You are correct in that the cause of your bearing failures is because you now have more grip ... which loads everything more. You have a common goal (floaters) & challenge (already have a housing in the car). I do this often utilizing Speedway Engineering. We take a guy's existing housing with all of their suspension brackets already welded in the correct place ... ship it to Speedway ... and weld on Mod-Lite floater ends.

When I am involved, I almost always move the face of the hubs 1/2" inward on both sides ... so we can utilize wheel spacers as a tuning tool. So ... hypothetically, if your current 9" Ford rear end is 60" WMS-to-WMS ... we make it 59" ... and use spacers to fine tune placement of the rear track width for handling purposes. This is not mandatory ... just an option that only adds what the spacers cost.

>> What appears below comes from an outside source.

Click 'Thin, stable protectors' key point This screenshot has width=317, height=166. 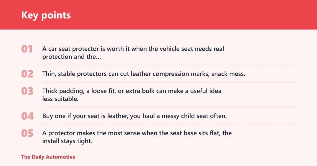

On the packages I do for Pro Touring, Autocross & Track Cars ... like Greg Weld's Mustang ... we typically use Mod-Lite aluminum floater hubs in any common pattern 5x5.0", 5x4.75" or 5x4.50". The studs can be 1/2" or 5/8". You can't use the NASCAR style 5/8" lug nuts easily. They all have a 45° conical seat & the outer hex is huge at 1". Even if you changed the taper of your wheel lug bores (not recommended) ... the socket that fits over 1" lug nuts doesn't fit into the lug nut bores of most aluminum wheels. I highly recommend the 5/8" fine thread studs & use special road race lug nuts I've found that have a 60° conical seat for aluminum wheels & only a 7/8" hex size so common sockets fit into the typically tight lug nut bores.

For race cars only ... we'll run aluminum drive plates. For Pro Touring, Autocross & Track Cars we only run steel drive plates. For those not familiar ... drive plates attach to the outer hubs & are splined. The axles are splined (differently) on both ends. The drive plate is what connects the outer splined part of the axle to the hubs to "drive" the wheels. For high power (600HP +) applications I prefer the thick Grand Nation drive plates ... but the centric hub is 3.06" and requires wheels with a 3.09" centric bore. No problem when ordering new wheels. When guys already have wheels & can't or don't want to bore the centers, we use the Mod-Lite steel drive plates that have a 2.75" centric hub & fits wheels with 2.77" & larger centric bores.

Speedway can weld on "common" race brake caliper mounts during the process. But if you want to run your Ford Explorer rear brakes, we'll need to send them along with the housing or you'll need to weld on the brackets yourself when it returns. Do those Ford Explorer rear brakes use rotors with a built in hat that slips over the studs?